[INPUT DATA]
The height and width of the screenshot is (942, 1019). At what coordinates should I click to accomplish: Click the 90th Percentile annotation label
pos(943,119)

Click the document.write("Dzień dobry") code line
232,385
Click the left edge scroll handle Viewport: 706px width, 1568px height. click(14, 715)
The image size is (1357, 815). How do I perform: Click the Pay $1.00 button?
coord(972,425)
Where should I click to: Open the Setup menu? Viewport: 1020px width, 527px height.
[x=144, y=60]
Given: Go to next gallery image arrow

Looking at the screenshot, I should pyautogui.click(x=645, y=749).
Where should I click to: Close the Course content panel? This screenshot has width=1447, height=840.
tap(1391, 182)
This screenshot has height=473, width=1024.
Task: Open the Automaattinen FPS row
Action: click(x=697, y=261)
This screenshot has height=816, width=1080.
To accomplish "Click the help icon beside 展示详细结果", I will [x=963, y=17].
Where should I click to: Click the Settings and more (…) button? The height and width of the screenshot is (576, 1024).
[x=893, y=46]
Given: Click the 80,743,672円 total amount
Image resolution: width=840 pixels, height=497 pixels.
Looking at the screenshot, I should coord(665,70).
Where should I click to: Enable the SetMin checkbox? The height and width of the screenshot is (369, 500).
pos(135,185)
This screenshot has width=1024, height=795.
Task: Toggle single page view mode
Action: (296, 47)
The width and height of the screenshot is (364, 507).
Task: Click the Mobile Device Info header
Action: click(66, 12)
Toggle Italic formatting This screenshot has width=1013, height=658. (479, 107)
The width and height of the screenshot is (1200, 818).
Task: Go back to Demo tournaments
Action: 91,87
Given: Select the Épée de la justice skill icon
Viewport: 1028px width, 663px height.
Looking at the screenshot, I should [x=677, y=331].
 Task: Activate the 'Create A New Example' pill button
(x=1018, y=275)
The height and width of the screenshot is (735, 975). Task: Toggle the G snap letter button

[YOUR ASSIGNMENT]
Whenever a line in the records contains the word "icon", copy that line.

[TASK OUTPUT]
To accomplish "Click the help icon beside 展示详细结果", I will [x=963, y=17].
Given: Select the Épée de la justice skill icon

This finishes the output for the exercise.